_Supplied material_
....
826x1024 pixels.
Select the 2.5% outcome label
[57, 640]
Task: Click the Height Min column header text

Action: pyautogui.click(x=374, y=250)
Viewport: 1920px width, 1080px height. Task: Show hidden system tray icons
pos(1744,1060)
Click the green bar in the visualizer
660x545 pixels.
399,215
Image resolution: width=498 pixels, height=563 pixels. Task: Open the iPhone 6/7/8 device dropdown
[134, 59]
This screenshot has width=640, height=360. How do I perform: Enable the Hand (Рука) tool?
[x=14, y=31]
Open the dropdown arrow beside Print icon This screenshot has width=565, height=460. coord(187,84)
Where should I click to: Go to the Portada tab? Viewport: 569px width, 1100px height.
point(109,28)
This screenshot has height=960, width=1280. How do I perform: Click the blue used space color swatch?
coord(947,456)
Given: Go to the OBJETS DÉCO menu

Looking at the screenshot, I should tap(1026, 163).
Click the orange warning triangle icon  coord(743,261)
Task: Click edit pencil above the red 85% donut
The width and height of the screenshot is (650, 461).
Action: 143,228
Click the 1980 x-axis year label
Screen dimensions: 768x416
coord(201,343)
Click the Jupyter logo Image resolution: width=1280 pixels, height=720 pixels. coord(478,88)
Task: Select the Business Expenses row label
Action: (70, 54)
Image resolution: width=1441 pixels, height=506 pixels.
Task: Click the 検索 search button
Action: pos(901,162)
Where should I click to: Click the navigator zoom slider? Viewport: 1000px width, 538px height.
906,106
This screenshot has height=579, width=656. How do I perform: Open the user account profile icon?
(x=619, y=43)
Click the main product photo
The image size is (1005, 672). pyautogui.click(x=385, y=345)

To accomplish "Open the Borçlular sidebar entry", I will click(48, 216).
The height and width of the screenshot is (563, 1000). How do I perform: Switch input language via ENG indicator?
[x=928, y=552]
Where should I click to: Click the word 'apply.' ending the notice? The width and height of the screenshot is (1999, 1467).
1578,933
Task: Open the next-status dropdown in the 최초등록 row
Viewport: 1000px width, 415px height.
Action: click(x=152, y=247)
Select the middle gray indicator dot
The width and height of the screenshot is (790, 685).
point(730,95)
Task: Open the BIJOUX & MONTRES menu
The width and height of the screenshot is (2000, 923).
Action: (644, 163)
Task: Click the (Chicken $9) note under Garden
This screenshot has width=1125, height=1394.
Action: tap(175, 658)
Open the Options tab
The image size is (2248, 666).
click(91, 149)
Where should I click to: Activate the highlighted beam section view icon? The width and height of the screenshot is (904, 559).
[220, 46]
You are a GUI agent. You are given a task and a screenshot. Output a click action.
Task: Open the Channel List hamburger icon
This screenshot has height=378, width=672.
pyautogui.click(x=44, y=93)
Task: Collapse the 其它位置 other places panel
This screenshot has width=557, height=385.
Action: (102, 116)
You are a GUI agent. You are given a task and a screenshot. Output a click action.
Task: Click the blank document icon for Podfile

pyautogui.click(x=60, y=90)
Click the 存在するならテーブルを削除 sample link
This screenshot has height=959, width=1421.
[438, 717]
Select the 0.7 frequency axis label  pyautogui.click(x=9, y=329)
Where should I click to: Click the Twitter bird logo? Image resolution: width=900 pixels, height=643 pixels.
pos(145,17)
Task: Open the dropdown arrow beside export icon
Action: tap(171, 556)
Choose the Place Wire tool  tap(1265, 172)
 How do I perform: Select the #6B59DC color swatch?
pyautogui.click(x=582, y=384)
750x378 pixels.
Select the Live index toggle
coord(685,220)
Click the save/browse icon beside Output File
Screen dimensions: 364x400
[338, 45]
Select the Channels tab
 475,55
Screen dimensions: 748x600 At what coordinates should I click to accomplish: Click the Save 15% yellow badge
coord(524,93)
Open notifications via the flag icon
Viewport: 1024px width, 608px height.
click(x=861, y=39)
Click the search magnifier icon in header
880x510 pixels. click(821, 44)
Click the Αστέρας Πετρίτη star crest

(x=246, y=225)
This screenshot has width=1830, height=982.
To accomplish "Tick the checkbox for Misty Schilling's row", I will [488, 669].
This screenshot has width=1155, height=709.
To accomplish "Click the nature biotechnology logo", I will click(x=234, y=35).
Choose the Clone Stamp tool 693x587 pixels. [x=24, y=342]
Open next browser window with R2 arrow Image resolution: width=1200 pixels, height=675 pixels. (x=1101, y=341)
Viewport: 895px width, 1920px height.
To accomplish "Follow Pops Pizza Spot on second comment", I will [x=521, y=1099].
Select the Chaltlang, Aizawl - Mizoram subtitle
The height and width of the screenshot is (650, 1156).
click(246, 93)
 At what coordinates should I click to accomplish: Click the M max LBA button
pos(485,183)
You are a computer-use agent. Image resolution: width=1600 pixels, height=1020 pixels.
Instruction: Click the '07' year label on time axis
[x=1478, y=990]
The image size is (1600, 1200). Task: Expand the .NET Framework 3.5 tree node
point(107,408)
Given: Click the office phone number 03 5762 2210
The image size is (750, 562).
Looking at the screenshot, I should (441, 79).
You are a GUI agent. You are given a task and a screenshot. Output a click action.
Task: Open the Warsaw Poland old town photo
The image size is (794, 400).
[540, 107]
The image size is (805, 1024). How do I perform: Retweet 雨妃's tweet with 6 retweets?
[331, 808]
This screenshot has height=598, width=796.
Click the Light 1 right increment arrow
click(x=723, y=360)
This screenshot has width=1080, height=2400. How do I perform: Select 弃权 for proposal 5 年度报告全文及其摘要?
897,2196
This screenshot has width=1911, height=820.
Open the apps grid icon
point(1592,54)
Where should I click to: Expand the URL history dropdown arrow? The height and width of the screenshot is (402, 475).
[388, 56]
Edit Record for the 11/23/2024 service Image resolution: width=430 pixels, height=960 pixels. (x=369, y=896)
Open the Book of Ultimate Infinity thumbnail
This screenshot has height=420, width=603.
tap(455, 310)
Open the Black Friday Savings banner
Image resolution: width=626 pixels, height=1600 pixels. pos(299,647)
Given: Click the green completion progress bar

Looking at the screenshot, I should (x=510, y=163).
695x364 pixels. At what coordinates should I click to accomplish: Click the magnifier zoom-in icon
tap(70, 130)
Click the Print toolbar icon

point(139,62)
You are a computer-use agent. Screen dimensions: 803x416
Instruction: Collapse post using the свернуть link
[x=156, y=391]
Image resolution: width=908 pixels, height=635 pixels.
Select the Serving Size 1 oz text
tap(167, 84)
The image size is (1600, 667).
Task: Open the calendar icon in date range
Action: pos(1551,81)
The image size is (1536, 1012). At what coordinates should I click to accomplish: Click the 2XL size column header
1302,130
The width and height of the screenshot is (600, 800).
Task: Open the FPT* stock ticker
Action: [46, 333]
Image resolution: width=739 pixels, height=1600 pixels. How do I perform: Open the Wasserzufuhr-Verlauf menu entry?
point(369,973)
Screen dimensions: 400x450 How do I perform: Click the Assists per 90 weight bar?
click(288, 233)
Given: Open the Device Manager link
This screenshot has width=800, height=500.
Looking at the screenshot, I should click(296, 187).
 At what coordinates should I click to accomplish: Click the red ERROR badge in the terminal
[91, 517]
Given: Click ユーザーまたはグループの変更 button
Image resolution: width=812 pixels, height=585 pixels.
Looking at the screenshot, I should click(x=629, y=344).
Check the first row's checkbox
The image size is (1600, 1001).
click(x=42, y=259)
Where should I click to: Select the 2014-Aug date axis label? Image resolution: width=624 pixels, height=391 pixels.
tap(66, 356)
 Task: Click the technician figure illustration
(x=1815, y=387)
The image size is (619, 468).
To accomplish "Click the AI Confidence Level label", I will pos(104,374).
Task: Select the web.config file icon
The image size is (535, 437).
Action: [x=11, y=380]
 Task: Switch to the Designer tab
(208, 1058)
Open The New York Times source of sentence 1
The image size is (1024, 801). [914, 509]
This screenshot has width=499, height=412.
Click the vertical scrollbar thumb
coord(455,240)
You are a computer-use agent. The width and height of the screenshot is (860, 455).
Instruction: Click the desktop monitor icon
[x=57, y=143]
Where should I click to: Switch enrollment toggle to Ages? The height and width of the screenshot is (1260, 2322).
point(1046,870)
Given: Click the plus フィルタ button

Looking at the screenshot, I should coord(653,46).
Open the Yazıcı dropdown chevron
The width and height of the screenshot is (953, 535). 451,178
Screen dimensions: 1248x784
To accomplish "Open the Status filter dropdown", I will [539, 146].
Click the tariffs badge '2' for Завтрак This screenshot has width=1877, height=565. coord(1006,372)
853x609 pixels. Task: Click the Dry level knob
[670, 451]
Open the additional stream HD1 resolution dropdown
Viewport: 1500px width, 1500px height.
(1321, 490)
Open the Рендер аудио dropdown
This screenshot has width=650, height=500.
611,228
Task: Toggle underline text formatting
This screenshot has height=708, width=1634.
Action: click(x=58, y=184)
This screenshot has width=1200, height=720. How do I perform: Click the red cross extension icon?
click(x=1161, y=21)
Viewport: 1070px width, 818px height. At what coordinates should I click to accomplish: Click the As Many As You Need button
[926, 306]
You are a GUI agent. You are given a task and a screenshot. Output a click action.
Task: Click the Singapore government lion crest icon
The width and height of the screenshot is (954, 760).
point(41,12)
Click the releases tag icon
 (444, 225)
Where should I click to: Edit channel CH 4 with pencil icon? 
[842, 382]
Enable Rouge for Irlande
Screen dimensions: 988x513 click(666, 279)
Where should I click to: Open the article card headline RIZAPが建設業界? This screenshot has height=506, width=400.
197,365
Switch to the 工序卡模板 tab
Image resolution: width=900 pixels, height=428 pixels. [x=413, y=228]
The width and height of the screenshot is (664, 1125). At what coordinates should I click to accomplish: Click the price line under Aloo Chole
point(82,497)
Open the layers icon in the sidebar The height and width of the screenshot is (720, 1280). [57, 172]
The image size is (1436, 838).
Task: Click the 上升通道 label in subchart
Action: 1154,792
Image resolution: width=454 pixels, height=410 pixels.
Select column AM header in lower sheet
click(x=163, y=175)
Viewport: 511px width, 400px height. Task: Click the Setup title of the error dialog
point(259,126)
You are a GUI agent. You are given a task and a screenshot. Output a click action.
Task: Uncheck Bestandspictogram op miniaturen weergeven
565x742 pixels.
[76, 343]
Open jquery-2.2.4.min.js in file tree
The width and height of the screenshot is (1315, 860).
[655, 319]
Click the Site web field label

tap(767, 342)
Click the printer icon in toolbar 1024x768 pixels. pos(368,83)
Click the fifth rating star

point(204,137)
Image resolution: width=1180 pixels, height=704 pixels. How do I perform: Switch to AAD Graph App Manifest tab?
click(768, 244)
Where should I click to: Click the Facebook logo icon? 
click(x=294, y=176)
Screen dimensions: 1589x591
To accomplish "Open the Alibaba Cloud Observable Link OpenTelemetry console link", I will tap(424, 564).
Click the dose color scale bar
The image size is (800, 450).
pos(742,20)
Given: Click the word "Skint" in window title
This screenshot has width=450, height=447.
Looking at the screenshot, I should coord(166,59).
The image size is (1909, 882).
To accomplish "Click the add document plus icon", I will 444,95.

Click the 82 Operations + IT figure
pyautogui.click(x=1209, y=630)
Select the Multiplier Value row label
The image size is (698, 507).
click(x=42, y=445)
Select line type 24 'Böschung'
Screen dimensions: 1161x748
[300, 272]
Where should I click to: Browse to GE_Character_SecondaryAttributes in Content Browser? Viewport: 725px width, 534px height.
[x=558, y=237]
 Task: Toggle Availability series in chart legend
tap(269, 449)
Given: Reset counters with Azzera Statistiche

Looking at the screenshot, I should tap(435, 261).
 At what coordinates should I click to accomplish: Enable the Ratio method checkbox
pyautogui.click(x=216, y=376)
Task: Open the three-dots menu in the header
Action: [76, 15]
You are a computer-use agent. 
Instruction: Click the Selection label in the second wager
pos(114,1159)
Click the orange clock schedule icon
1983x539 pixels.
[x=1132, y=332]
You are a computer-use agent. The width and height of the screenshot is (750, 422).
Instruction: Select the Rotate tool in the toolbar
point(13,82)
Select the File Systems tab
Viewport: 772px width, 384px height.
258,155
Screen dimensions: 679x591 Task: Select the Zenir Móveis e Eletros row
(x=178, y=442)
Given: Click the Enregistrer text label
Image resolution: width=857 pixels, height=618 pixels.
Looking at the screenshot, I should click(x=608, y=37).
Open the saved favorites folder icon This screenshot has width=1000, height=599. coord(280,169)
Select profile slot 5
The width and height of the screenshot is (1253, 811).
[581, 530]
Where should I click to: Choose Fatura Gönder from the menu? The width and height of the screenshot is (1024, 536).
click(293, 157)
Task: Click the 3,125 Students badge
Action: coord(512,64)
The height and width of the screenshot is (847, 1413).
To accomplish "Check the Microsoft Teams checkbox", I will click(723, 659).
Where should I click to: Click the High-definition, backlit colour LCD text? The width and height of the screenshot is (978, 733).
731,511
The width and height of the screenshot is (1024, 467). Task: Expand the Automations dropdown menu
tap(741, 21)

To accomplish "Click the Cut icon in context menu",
....
_Work to complete_
Scan the data for the word "orange" and copy every line where it shows up.

_Answer to this exercise_
Click the orange warning triangle icon  coord(743,261)
Click the orange clock schedule icon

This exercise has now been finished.